I don’t dare move, don’t dare
speak. My muscles are all still twitchy and mostly useless.

“She’s mine,” Jane states
matter-of-fact.

Grand’s voice is calm. “Leave.
Now.”

“She killed someone,” Jane says,
“someone I loved.”

“It seems you’ve given her cause to
regret that decision. I won’t ask a second time.”

Jane looks down at me, and I read
the desperation, the utter abandonment of reason on her face. Electrical
currents dance from finger to finger. Her hand quivers—just the barest hint of
motion. Grand doesn’t move, doesn’t even blink, but suddenly Jane’s body is
ripped from the ground, blown far into the woods. I hear the fading arc of her
scream cut short by the brutal crack of her body against a tree.

We are alone, Grand and I.

His gaze settles on me like heavy
shackles. We have the same round forehead. I hope my eyes don’t look as vacant
as his.

“Stand up,” he says.

After all those hours I spent
crafting lurid, lushly-detailed scenes of his death by my hand; sketching out
the heroic look on my face, the beautiful strokes of my dagger through his
arteries, the steady lilt of my voice as I accompanied his dying breath with
powerful condemnations; after all of that, I rise up on wobbly knees and
tremble as I stand before my father.

“You stink of those boys.” Grand’s
voice is slow and crisp.

I sway.

A faint line creases between
Grand’s eyes. His gaze moves past me for a fraction of a second then resettles
on my face.

“They have told you that I am a
monster,” Grand says.

My brain finally unlocks, allowing
a slow trickle of thoughts. “That…that you want to take over the world.”

“This world isn’t worth taking
over. Look at me.”

I do.

Grand radiates power. It’s hard to
describe, except that I can feel it coming off him, from him. He seems as
implacable as a mountain; as volatile as a supernova. Both at the same time if
that’s possible.

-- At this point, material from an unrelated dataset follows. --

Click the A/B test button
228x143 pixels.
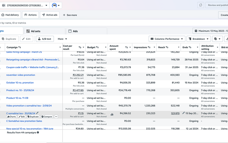point(45,39)
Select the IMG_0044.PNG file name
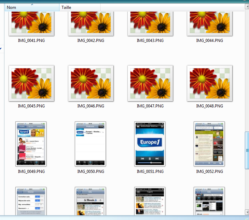This screenshot has width=249, height=220. (210, 41)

No wonder those blue eyes seem so arrogant, so cruel and calm.

I know this is the end for me, but
my adrenaline is starting to kick in, dulling the pain of my injuries and
harnessing my fear for some desperate—most likely stupid—last stand.

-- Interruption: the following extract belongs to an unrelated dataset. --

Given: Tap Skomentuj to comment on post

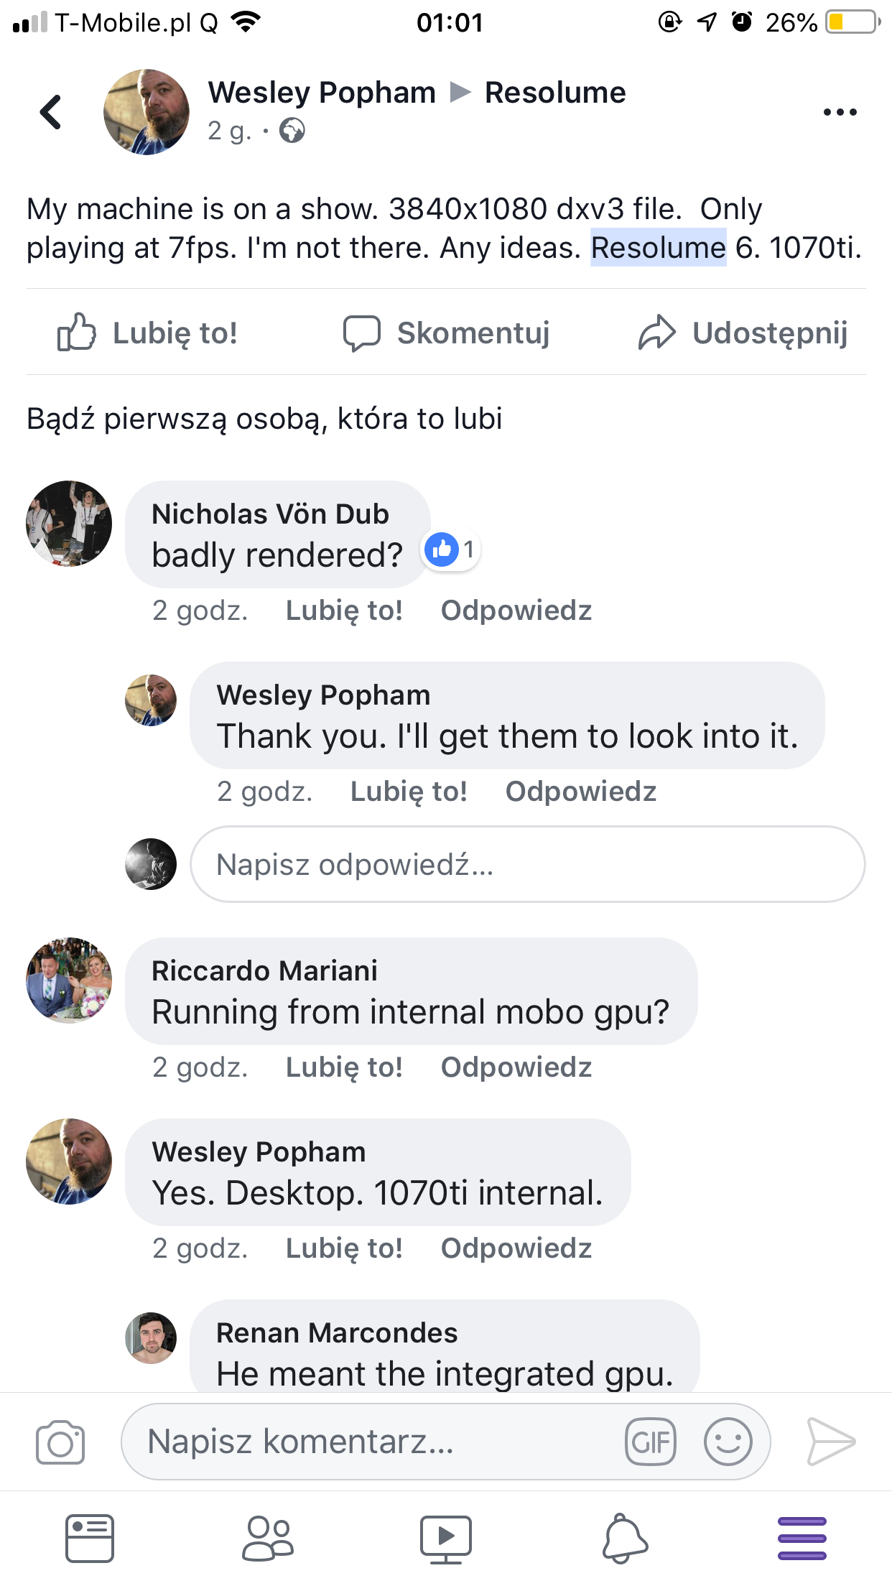Looking at the screenshot, I should point(446,333).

“The humans have ruined their
playground,” Grand says. “I don’t want this sullied mess. I want to raze it to
the ground. I want to rebuild something better. Stronger.”

I need to at least try to hurt him.
Go down fighting in a sappy, futile blaze of glory or something like that.

Even though his face remains as
empty as a porcelain mask, I can tell Grand is disappointed by my silence.

“You cannot go back to what you
once were.” Grand pauses, allowing his words to sink in their claws.

Only
move forward or stand still.”

I shift my weight, just a little,
to my back foot.

In that soft voice that somehow
still manages to sound imposing and voluminous, Grand asks, “Do you want to
starve the rest of your life?”

He waits.

“No,” I say and pull my arms in
closer to my body.

“Do you want to play in a dirty,
broken sandbox?”

“No.”

“Then do not shun the gift I have
given you. Allow me to complete your Ascension.”

“What if I say yes?” I curl my
fingers into loose fists at my sides.

“Then I ask only a small favor. To
prove your loyalty. Your worthiness.”

“What favor?”

Grand’s eyebrows lift just a
little. I don’t understand until the hunger tugs at my brain. A human aura is
moving cautiously toward us. This is what Grand noticed minutes ago, what he’s
been setting up all along.

Tarren is wary as he moves through
the woods. His energy is muted, his steps quiet; just not nearly enough. Of
course he would have thought to look for me here. Couldn’t have missed the
tendrils of smoke issuing from the burnt tree either.

“Don’t kill him,” Grand instructs
me. “That one owes me blood.” His lips turn down, which is just about as
expressive as I’ve ever seen him. He lifts his left arm so that the sleeve of
his navy blazer falls back, revealing a cleanly-healed stump.

Tarren stops. He’s found the
demolished tree and the lines of burned grass. He leashes his energy even
tighter. But it’s too late. Grand has set the trap, and Tarren will walk right
into it.

My mind wracks painfully,
scrambling to figure some way out of this. I need to try and hurt Grand. Now. I
have no weapons on me—hell, I’m not even wearing shoes—so I’ll just throw
myself at him, go for his crotch, or maybe his windpipe.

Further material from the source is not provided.